I bought 10 of these

http://www.aquariumslife.com/freshwater ... s_catfish/

from Pet's Mart when they were on sale for $1.00 each...they work awesome...

Might get some more...


----------



## Elijah (Mar 30, 2011)

Rammer said:


> Thanks, I was thinking of adding some true SAE's.


I have a CAE and after surviving almost 3 spawns in my convict tank, I moved him in another one where he fears no fish. The tank is located in my bathroom and there was a **** of alot of algae covering the glass! I had black gravel as a substrate, and nearly all of it was brown. A few days after I put the CAE in there, he cleaned it all up! It looks brand-spanking new now.


----------



## hollyfish2000 (Aug 23, 2007)

Do realize that different critters mentioned here eat different types of algae. Your oto and BN pleco, for example, won't do anything for black beard algae.


----------



## Aulonocara_Freak (May 19, 2011)

smilepak said:


> I bought 10 of these
> 
> http://www.aquariumslife.com/freshwater ... s_catfish/
> 
> ...


I love your choice! I have acouple of them with my tetra's and apistogramma's.

They even eat hydra!!!


----------



## Rammer (Jun 6, 2011)

I have not had very much luck with them in my heated tanks. Had 12 die out of 15 when I bought them for all of my tanks and the only ones that lived were 3 in a unheated 5.5 gallon fry tank. I am not sure if the kribs would allow them to be added... So to help I was thinking of getting SAE's.


----------



## Rammer (Jun 6, 2011)

Okay I finally got picture of all of this algea. Maybe identification would be helpful.

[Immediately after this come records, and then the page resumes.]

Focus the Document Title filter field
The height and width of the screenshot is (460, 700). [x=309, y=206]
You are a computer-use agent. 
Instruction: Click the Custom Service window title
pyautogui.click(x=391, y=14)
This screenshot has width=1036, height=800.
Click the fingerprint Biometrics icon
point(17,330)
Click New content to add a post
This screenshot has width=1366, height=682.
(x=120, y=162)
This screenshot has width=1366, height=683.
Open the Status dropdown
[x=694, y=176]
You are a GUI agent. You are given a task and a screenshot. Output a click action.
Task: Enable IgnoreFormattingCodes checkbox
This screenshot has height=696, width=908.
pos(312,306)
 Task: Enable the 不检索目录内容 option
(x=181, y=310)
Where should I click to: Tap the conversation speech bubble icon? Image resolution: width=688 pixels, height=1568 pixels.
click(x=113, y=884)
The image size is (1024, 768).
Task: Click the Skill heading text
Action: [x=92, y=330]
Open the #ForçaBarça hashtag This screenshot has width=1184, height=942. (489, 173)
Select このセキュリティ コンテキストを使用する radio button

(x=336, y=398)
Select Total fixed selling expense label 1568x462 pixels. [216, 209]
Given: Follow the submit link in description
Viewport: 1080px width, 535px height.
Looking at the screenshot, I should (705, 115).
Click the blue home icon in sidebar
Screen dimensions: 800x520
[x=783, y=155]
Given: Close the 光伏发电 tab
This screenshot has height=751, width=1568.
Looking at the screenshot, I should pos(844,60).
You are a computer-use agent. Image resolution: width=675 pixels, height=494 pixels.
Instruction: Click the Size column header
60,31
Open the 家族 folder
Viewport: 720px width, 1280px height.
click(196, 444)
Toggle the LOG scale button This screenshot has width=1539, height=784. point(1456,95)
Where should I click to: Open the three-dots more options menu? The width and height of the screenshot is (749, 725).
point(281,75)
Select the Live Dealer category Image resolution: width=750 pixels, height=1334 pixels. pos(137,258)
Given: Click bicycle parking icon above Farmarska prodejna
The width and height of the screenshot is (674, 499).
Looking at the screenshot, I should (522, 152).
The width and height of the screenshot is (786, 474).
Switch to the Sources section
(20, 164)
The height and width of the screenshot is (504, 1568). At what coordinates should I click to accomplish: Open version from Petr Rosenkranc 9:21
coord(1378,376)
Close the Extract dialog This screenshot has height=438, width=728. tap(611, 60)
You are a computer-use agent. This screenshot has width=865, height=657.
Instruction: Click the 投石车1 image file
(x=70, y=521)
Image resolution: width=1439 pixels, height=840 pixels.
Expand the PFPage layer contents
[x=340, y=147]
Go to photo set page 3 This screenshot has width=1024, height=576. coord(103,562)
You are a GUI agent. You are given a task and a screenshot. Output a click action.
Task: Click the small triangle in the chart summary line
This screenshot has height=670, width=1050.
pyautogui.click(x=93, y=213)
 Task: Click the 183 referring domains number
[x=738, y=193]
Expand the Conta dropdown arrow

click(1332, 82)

http://s1182.photobucket.com/albums/x45 ... gea012.jpg

http://s1182.photobucket.com/albums/x45 ... gea011.jpg

http://s1182.photobucket.com/albums/x45 ... gea010.jpg

http://s1182.photobucket.com/albums/x45 ... gea009.jpg

http://s1182.photobucket.com/albums/x45 ... gea008.jpg

Sorry for picture quality as they were taken with my iPhone 3GS. What type of plant fertilizer would you guys recommend to help the plants preform better?


----------



## Aulonocara_Freak (May 19, 2011)

I see Black Beared Algae (BBA) and Green Hair Algae (GHA)

GHA mean's that there is to much light and fertilizer's combined.

1. When you dose liquid fert's only put 1/2 the amount that it tell's you to put in.
2. Keep your light on for *ONLY* 6-8 hours.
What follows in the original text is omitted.